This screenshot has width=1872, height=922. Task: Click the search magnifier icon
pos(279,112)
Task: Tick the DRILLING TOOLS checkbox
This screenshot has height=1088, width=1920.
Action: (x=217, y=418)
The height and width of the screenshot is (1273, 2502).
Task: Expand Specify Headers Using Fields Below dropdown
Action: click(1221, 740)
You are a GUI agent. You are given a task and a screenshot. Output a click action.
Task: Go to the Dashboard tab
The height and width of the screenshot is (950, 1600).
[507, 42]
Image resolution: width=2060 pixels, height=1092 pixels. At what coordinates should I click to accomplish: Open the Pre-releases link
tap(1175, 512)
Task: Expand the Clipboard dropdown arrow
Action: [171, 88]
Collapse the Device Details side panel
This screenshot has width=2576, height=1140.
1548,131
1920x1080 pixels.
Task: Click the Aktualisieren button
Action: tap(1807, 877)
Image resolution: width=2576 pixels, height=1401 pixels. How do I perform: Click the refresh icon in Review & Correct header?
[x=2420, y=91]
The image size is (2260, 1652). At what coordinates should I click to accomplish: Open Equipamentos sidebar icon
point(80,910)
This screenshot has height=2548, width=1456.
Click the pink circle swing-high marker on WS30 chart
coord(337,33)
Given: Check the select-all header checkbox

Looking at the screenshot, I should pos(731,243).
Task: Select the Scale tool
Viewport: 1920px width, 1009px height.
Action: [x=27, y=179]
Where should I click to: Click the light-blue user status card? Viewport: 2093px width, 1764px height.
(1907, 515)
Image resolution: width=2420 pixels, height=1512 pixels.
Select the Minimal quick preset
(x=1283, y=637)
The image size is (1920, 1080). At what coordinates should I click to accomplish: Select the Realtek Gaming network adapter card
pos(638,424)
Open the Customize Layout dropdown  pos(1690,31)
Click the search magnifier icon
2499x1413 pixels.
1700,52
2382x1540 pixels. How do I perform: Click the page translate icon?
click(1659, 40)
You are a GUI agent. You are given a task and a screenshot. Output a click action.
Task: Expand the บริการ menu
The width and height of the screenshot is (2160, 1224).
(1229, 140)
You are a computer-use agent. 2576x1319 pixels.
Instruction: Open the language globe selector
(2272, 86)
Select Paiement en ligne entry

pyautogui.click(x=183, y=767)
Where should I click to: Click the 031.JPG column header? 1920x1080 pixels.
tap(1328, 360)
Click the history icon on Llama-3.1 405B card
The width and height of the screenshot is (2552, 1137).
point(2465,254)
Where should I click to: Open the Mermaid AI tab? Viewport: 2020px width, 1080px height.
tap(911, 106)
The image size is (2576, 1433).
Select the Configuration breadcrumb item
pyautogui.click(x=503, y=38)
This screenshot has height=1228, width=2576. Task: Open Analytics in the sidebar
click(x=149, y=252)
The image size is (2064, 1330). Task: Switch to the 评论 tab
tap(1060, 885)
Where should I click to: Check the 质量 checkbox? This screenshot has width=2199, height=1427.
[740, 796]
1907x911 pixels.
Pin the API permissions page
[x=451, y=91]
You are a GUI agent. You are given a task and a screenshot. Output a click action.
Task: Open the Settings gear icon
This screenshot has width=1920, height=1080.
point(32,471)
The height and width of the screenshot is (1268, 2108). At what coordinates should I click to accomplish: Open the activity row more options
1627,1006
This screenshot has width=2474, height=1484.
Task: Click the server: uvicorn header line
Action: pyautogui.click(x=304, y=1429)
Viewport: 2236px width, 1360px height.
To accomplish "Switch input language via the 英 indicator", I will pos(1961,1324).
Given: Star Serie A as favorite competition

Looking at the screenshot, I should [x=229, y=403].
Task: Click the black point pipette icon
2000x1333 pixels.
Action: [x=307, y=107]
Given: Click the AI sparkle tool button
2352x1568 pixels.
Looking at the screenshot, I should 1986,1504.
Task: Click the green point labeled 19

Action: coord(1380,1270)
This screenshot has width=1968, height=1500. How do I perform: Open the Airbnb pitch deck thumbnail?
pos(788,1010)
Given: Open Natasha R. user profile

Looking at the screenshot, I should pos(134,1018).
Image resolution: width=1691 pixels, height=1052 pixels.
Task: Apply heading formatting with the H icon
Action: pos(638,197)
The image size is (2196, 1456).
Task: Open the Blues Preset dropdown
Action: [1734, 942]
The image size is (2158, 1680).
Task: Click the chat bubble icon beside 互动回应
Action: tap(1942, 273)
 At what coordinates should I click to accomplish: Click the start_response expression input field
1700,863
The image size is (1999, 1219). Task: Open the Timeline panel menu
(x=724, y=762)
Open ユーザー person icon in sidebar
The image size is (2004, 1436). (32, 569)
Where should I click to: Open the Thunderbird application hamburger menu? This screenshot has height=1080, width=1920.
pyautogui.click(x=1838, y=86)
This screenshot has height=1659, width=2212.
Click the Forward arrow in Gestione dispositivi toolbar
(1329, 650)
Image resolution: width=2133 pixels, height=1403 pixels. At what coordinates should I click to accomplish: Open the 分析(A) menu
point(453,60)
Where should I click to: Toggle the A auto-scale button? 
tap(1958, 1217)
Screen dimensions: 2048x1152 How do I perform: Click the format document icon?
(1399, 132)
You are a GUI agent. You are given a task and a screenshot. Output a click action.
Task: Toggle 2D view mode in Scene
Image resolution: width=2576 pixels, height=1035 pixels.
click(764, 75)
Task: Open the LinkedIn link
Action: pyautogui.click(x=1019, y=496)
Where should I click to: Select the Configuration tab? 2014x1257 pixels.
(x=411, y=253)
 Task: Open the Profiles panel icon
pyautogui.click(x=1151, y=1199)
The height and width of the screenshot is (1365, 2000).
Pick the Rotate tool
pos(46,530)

^^^^^^^^

HOW TO COMPLETE THIS TASK — Would you copy the data exactly as shown above?

TASK RESPONSE —
This screenshot has width=1872, height=922. Task: Click the search magnifier icon
pos(279,112)
Task: Tick the DRILLING TOOLS checkbox
This screenshot has height=1088, width=1920.
Action: (x=217, y=418)
The height and width of the screenshot is (1273, 2502).
Task: Expand Specify Headers Using Fields Below dropdown
Action: click(1221, 740)
You are a GUI agent. You are given a task and a screenshot. Output a click action.
Task: Go to the Dashboard tab
The height and width of the screenshot is (950, 1600).
[507, 42]
Image resolution: width=2060 pixels, height=1092 pixels. At what coordinates should I click to accomplish: Open the Pre-releases link
tap(1175, 512)
Task: Expand the Clipboard dropdown arrow
Action: [171, 88]
Collapse the Device Details side panel
This screenshot has width=2576, height=1140.
1548,131
1920x1080 pixels.
Task: Click the Aktualisieren button
Action: tap(1807, 877)
Image resolution: width=2576 pixels, height=1401 pixels. How do I perform: Click the refresh icon in Review & Correct header?
[x=2420, y=91]
The image size is (2260, 1652). At what coordinates should I click to accomplish: Open Equipamentos sidebar icon
point(80,910)
This screenshot has height=2548, width=1456.
Click the pink circle swing-high marker on WS30 chart
coord(337,33)
Given: Check the select-all header checkbox

Looking at the screenshot, I should pos(731,243).
Task: Select the Scale tool
Viewport: 1920px width, 1009px height.
Action: [x=27, y=179]
Where should I click to: Click the light-blue user status card? Viewport: 2093px width, 1764px height.
(1907, 515)
Image resolution: width=2420 pixels, height=1512 pixels.
Select the Minimal quick preset
(x=1283, y=637)
The image size is (1920, 1080). At what coordinates should I click to accomplish: Select the Realtek Gaming network adapter card
pos(638,424)
Open the Customize Layout dropdown  pos(1690,31)
Click the search magnifier icon
2499x1413 pixels.
1700,52
2382x1540 pixels. How do I perform: Click the page translate icon?
click(1659, 40)
You are a GUI agent. You are given a task and a screenshot. Output a click action.
Task: Expand the บริการ menu
The width and height of the screenshot is (2160, 1224).
(1229, 140)
You are a computer-use agent. 2576x1319 pixels.
Instruction: Open the language globe selector
(2272, 86)
Select Paiement en ligne entry

pyautogui.click(x=183, y=767)
Where should I click to: Click the 031.JPG column header? 1920x1080 pixels.
tap(1328, 360)
Click the history icon on Llama-3.1 405B card
The width and height of the screenshot is (2552, 1137).
point(2465,254)
Where should I click to: Open the Mermaid AI tab? Viewport: 2020px width, 1080px height.
tap(911, 106)
The image size is (2576, 1433).
Select the Configuration breadcrumb item
pyautogui.click(x=503, y=38)
This screenshot has height=1228, width=2576. Task: Open Analytics in the sidebar
click(x=149, y=252)
The image size is (2064, 1330). Task: Switch to the 评论 tab
tap(1060, 885)
Where should I click to: Check the 质量 checkbox? This screenshot has width=2199, height=1427.
[740, 796]
1907x911 pixels.
Pin the API permissions page
[x=451, y=91]
You are a GUI agent. You are given a task and a screenshot. Output a click action.
Task: Open the Settings gear icon
This screenshot has width=1920, height=1080.
point(32,471)
The height and width of the screenshot is (1268, 2108). At what coordinates should I click to accomplish: Open the activity row more options
1627,1006
This screenshot has width=2474, height=1484.
Task: Click the server: uvicorn header line
Action: pyautogui.click(x=304, y=1429)
Viewport: 2236px width, 1360px height.
To accomplish "Switch input language via the 英 indicator", I will pos(1961,1324).
Given: Star Serie A as favorite competition

Looking at the screenshot, I should [x=229, y=403].
Task: Click the black point pipette icon
2000x1333 pixels.
Action: [x=307, y=107]
Given: Click the AI sparkle tool button
2352x1568 pixels.
Looking at the screenshot, I should 1986,1504.
Task: Click the green point labeled 19

Action: coord(1380,1270)
This screenshot has width=1968, height=1500. How do I perform: Open the Airbnb pitch deck thumbnail?
pos(788,1010)
Given: Open Natasha R. user profile

Looking at the screenshot, I should pos(134,1018).
Image resolution: width=1691 pixels, height=1052 pixels.
Task: Apply heading formatting with the H icon
Action: pos(638,197)
The image size is (2196, 1456).
Task: Open the Blues Preset dropdown
Action: [1734, 942]
The image size is (2158, 1680).
Task: Click the chat bubble icon beside 互动回应
Action: tap(1942, 273)
 At what coordinates should I click to accomplish: Click the start_response expression input field
1700,863
The image size is (1999, 1219). Task: Open the Timeline panel menu
(x=724, y=762)
Open ユーザー person icon in sidebar
The image size is (2004, 1436). (32, 569)
Where should I click to: Open the Thunderbird application hamburger menu? This screenshot has height=1080, width=1920.
pyautogui.click(x=1838, y=86)
This screenshot has height=1659, width=2212.
Click the Forward arrow in Gestione dispositivi toolbar
(1329, 650)
Image resolution: width=2133 pixels, height=1403 pixels. At what coordinates should I click to accomplish: Open the 分析(A) menu
point(453,60)
Where should I click to: Toggle the A auto-scale button? 
tap(1958, 1217)
Screen dimensions: 2048x1152 How do I perform: Click the format document icon?
(1399, 132)
You are a GUI agent. You are given a task and a screenshot. Output a click action.
Task: Toggle 2D view mode in Scene
Image resolution: width=2576 pixels, height=1035 pixels.
click(764, 75)
Task: Open the LinkedIn link
Action: pyautogui.click(x=1019, y=496)
Where should I click to: Select the Configuration tab? 2014x1257 pixels.
(x=411, y=253)
 Task: Open the Profiles panel icon
pyautogui.click(x=1151, y=1199)
The height and width of the screenshot is (1365, 2000).
Pick the Rotate tool
pos(46,530)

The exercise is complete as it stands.